Inconsistent interpretation of HTTP requests in SAP products - CVE-2022-22536
Published: August 4, 2023 / Updated: April 4, 2025
Vulnerability identifier: #VU78958
CSH Severity: Critical
CVSS v4.0: CVSS:4.0/AV:N/AC:L/AT:N/PR:N/UI:N/VC:H/VI:H/VA:H/SC:N/SI:N/SA:N/E:A/U:Red
CVE-ID: CVE-2022-22536
CWE-ID: CWE-444
Exploitation vector: Remote access
Exploit availability:
The vulnerability is being exploited in the wild
Vendor: SAP
Affected software:
SAP NetWeaver AS ABAP
SAP NetWeaver AS JAVA
SAP Content Server
SAP Web Dispatcher WEBDISP
SAP NetWeaver AS ABAP
SAP NetWeaver AS JAVA
SAP Content Server
SAP Web Dispatcher WEBDISP
Detailed vulnerability description
The vulnerability allows a remote attacker to perform HTTP request smuggling attacks.

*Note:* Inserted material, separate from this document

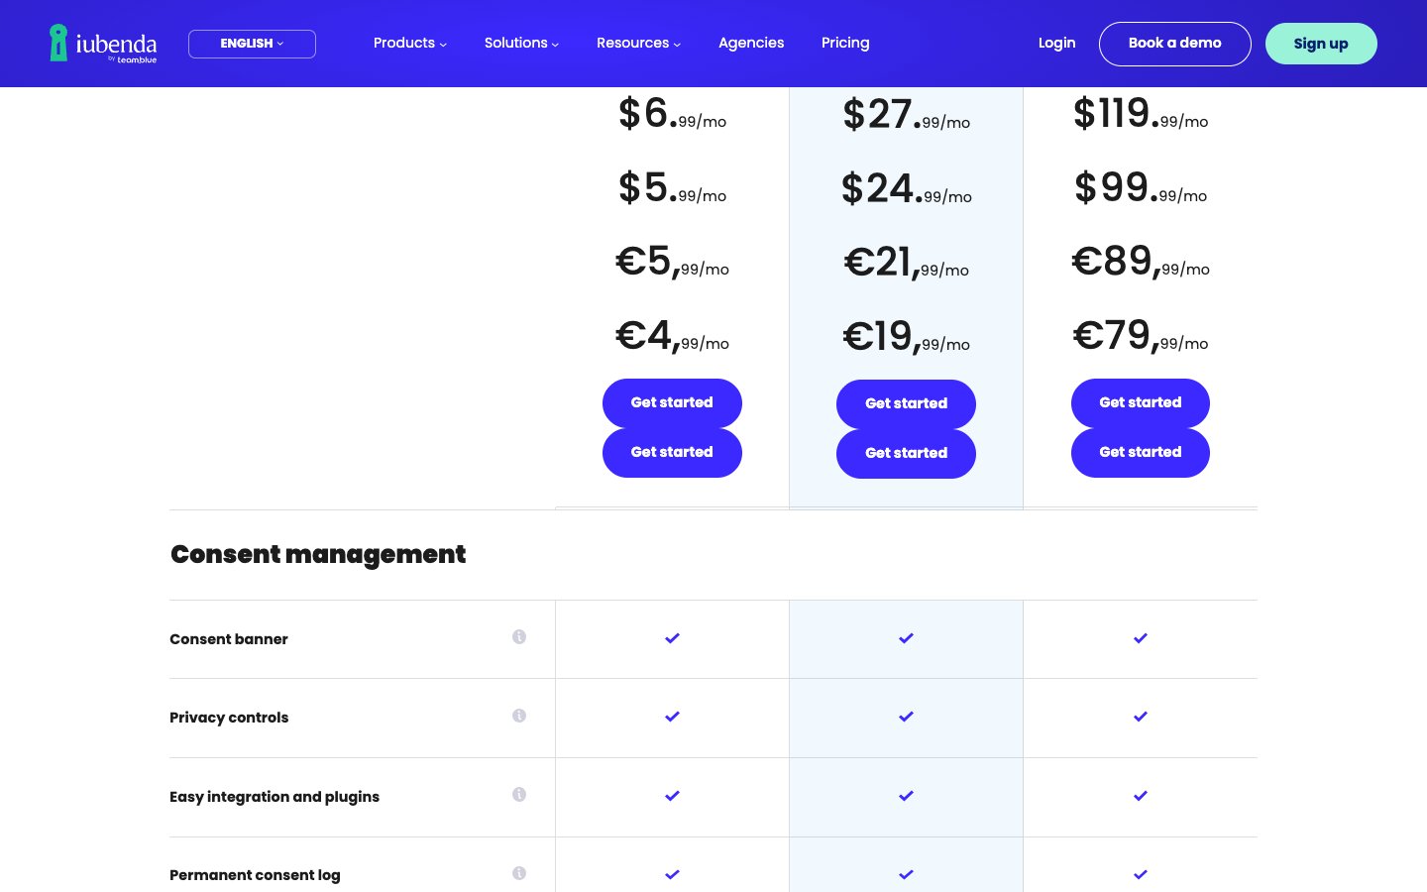Click lower Get started in highlighted middle plan
Screen dimensions: 1427x892
[x=906, y=454]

The vulnerability exists due to improper validation of HTTP requests. A remote attacker can prepend a victim's request with arbitrary data and execute functions impersonating the victim or poison intermediary Web caches.
Successful exploitation of the vulnerability can result in full system compromise.
How to mitigate CVE-2022-22536
Install updates from vendor's website.